Dès 1917, A. Einstein tente de trouver des solutions de la relativité générale permettant de décrire l’univers. Pour ce faire, il postule un univers homogène et isotrope, c’est-à-dire un univers dans lequel toute les zones de l’espace présentent des caractéristiques identiques et pour lequel la structure à grande échelle reste identique, indépendamment de la direction d’observation. Ces deux paramètres constituent le principe cosmologique.
Or, pour que l’univers présente ces deux caractéristiques, il a nécessairement dû passer par une phase primitive d’homogénéité et d’isotropie. Il faudra attendre 1979 pour que le physicien Alain Guth introduise la théorie de l’inflation (1). Celle-ci postule que l’univers observable a subi une phase d’expansion extrêmement violente et rapide.
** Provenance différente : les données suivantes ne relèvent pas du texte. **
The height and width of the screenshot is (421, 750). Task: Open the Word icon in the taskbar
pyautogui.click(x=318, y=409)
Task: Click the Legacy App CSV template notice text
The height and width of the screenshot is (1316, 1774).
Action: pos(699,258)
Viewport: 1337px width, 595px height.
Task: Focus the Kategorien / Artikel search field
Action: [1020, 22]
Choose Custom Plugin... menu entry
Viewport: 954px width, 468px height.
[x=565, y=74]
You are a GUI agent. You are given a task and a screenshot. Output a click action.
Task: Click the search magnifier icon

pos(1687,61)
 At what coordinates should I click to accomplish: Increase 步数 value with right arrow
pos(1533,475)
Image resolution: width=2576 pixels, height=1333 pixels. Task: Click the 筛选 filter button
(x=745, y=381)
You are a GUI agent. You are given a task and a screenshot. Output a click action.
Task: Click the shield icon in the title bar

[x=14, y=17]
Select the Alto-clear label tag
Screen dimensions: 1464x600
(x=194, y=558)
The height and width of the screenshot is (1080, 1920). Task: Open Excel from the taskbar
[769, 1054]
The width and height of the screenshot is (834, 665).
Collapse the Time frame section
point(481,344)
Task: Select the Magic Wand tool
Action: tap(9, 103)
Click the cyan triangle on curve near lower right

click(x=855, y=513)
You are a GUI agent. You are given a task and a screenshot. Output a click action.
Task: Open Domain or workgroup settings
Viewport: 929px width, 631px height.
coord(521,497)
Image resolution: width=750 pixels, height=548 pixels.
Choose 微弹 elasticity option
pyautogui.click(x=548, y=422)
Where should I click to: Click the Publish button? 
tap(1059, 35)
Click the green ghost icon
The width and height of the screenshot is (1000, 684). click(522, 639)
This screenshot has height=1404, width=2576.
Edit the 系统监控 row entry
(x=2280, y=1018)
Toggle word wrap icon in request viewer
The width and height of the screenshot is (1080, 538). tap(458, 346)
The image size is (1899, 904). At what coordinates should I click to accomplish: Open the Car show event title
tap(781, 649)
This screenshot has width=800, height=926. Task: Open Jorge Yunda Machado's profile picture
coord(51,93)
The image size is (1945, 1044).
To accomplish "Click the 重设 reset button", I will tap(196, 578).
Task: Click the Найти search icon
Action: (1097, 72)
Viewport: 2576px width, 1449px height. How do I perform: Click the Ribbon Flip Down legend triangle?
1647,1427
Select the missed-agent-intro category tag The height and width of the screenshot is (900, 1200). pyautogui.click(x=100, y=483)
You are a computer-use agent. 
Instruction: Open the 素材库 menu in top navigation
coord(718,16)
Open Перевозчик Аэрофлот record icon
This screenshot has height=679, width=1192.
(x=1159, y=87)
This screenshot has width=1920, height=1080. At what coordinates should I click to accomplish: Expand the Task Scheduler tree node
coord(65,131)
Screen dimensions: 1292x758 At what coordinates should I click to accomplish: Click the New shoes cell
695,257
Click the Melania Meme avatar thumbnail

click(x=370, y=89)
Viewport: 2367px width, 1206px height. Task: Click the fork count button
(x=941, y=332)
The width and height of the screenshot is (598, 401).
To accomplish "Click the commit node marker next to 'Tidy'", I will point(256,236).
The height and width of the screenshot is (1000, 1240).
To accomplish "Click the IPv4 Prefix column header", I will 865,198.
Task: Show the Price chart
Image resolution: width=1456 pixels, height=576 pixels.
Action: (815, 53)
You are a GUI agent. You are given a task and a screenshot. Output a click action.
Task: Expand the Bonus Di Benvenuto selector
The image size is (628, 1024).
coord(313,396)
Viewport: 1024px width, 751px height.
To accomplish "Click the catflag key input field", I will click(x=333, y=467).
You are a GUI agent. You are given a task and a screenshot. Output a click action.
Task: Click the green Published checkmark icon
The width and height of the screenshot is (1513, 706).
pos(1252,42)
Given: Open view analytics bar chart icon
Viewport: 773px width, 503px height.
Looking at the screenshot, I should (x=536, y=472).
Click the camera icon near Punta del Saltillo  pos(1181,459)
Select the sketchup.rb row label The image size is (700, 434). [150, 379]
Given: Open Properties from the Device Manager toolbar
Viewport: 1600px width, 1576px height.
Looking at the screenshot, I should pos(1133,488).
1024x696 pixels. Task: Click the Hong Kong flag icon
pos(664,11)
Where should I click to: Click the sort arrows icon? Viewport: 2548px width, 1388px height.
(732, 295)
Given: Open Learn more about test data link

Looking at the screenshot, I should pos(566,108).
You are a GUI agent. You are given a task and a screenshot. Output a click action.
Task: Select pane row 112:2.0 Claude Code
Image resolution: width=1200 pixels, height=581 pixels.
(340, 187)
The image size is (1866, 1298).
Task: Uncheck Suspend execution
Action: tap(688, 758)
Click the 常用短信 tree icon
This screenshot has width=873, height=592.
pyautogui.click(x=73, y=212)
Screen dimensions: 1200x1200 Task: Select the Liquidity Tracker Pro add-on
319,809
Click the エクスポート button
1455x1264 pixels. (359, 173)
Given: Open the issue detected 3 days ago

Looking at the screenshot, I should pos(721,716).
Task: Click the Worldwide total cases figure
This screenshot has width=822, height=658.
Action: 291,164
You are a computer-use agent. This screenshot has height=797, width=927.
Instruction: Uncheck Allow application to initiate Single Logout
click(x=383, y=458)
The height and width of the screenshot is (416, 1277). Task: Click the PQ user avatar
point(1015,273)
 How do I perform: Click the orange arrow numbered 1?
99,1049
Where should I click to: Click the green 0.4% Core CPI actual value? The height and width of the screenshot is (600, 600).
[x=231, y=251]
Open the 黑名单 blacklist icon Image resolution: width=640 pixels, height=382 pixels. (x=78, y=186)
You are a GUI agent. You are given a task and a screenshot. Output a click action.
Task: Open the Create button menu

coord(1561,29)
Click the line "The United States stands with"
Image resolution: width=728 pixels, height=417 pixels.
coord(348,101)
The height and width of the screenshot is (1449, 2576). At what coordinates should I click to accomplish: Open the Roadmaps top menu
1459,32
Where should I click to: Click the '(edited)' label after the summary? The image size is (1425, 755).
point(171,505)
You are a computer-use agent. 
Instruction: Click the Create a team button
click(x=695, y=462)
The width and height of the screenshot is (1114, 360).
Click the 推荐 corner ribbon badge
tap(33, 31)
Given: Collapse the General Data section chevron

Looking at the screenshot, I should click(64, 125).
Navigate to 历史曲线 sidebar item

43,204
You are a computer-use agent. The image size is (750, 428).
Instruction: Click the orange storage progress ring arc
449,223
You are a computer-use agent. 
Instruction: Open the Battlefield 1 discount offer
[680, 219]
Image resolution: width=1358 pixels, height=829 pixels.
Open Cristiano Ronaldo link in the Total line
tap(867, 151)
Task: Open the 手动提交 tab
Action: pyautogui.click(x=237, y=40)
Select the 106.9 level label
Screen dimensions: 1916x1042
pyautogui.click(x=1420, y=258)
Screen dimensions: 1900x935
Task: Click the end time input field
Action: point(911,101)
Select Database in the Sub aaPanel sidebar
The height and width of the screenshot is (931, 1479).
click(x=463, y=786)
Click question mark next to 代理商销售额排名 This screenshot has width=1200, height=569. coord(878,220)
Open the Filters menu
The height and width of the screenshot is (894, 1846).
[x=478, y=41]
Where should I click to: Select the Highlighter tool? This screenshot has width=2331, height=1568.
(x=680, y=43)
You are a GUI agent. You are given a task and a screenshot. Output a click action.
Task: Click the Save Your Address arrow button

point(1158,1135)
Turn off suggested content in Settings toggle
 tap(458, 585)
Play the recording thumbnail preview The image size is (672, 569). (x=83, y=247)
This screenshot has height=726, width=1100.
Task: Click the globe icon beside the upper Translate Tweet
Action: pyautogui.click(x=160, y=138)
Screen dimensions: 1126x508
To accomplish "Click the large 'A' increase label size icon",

L’inflation est englobée dans le modèle du Big Bang initialement proposé par Friedmann et Lemaître. Aujourd’hui, la majorité des modèles cosmologiques incorporent la théorie du Big Bang. Quant au mécanisme de l’inflation, en sus de donner une assise théorique au principe cosmologique, celui-ci permet de présumer un autre paramètre capital dans la détermination du destin de l’univers : la courbure spatiale.
…et une expansion qui accélère
En 1998 (2), après avoir mesuré la distance de luminosité de plusieurs supernovas de type Ia, deux équipes internationales menées par Adam Riess et Saul Perlmutter publient leurs résultats concernant l’expansion de l’univers : celle-ci accélère. En d’autres termes, la vitesse d’éloignement des galaxies croît avec le temps. Ce résultat est inattendu car les équations de Friedmann prévoient une décélération de l’expansion sous l’effet de la gravitation. Les physiciens s’attendaient donc à observer une preuve de cette décélération et non le contraire.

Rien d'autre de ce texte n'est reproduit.